Secondly, the core minimum approach, provides guidance on the minimum essential levels of protection a state has to offer to comply with its human rights obligations. That approach seeks to balance the state’s obligations against the inevitable constraints created by a scarcity of natural and economic resources. With regard to protection of IPRs, states are required to incorporate laws to ensure that they are protected and enforced.
Finally, the progressive realization approach offers insight into the noncompeting relationship amongst the different rights protected in international or regional human rights treaties. This approach is important, because human rights are not only universal entitlements, but also empowerment rights-rights that enable individuals to benefit from other equally important rights. Therefore, where there is an apparent conflict between what is perceived as a human right and an intellectual property right, this approach can be employed to enable the realization of the rights on priority basis and progressively.

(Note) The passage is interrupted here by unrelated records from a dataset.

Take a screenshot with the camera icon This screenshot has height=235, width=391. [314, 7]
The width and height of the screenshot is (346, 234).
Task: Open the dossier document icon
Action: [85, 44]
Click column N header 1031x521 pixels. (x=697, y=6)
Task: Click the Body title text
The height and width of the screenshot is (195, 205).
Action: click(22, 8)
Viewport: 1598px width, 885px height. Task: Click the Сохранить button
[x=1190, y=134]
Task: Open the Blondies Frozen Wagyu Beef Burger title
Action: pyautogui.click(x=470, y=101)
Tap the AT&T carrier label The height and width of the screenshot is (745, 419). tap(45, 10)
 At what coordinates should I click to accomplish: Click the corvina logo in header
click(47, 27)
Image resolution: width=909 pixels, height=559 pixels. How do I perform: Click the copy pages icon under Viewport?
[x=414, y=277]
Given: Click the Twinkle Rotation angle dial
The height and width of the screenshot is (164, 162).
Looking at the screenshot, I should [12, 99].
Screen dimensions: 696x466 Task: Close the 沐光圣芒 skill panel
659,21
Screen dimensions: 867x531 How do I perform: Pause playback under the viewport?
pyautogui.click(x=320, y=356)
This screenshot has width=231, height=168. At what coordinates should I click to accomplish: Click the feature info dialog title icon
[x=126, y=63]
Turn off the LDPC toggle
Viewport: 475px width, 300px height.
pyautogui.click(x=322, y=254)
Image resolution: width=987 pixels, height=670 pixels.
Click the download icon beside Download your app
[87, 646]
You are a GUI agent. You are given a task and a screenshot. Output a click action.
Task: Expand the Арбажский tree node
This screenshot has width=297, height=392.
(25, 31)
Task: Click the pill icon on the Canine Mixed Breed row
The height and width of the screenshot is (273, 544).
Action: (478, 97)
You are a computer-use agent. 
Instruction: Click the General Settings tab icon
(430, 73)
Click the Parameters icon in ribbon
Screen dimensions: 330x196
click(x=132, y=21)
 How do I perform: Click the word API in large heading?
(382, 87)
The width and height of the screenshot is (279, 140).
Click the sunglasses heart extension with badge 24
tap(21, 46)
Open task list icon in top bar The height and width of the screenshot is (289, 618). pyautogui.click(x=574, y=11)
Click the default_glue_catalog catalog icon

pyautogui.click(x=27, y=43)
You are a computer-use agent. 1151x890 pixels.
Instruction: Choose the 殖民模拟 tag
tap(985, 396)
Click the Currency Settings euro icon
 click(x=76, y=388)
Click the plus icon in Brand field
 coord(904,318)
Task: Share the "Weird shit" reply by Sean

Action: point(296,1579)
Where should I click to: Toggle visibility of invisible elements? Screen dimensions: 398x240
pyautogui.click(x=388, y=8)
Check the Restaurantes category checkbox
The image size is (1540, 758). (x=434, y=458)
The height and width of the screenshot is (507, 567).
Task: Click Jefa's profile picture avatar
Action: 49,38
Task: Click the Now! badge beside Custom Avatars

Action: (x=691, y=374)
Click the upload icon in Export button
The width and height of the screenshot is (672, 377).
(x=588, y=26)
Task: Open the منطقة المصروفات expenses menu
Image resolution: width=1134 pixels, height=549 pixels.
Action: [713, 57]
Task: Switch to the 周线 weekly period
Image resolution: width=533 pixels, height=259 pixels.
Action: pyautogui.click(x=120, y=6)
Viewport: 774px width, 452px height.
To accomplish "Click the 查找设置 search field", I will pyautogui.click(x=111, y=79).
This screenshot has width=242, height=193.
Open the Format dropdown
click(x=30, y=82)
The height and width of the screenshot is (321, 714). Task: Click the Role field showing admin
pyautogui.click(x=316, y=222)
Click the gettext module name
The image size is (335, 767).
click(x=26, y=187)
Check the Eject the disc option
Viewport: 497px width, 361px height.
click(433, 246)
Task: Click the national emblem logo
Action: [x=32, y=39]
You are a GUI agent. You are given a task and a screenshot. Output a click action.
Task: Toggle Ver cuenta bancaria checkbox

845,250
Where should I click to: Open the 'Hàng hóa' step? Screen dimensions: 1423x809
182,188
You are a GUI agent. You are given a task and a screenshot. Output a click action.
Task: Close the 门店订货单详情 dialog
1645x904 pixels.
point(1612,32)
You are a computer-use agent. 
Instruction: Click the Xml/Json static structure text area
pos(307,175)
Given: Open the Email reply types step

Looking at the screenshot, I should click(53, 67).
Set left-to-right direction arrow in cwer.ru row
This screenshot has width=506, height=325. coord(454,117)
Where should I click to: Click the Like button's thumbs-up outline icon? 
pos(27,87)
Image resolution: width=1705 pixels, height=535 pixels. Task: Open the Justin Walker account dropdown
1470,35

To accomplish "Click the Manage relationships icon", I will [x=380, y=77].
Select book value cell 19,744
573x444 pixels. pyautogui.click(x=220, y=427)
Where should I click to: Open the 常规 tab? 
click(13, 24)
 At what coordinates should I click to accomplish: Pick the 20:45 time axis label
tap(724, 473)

Furthermore, an interpretive approach that treats the right to health not as an exception to trade and IP but as a higher norm can be employed when reconciling the two legal regimes. Courts in developing countries can play an important role in improving access to medicines in their countries if they incorporate a right to health when adjudicating patent cases involving pharmaceutical products. Patent rights should not be allowed to trump over the right to health since they have a direct impact on the right to health where pharmaceutical products are priced beyond the reach of poor patients.
From the above, a balance between HRs and IPRs is essential since the purpose of the law is to guarantee rights, in spite of the various clusters in terms of regime.
This paper makes a stern conclusion that HRs and IPRs need to be enforced harmoniously, without losing the import of either cluster. Further, it is important to separate the conflicts between human rights and intellectual property rights into two sets of conflicts: external and internal conflicts. While external conflicts lie at the intersection of the human rights and intellectual property regimes, internal conflicts exist only within the human rights regime. With respect to external conflicts, it is important to separate the human rights aspects of intellectual property protection from others that have no human rights basis.
Once the human rights attributes have been identified, one can use the principle of human rights primacy to resolve the conflicts. While the principle may be useful in many cases, it does not resolve all conflicts, especially those in areas in which the concerned human right is only vaguely defined or its outer contours insufficiently developed.
A ‘human rights’ approach to IPRs such as patents can be utilized to obtain an inherent balance between the moral and economic rights of inventors and the wider interests and needs of society. Therefore, while identifying IPRs and HRs as complementary rights, there is need to take into consideration the evolution of IPRs to avoid downplaying their significance when adopting the primacy of human rights doctrine. Therefore, it is this seminar paper’s standpoint that HRs and IPRs are not in conflict and therefore an approach that pits them against each other should not be adopted.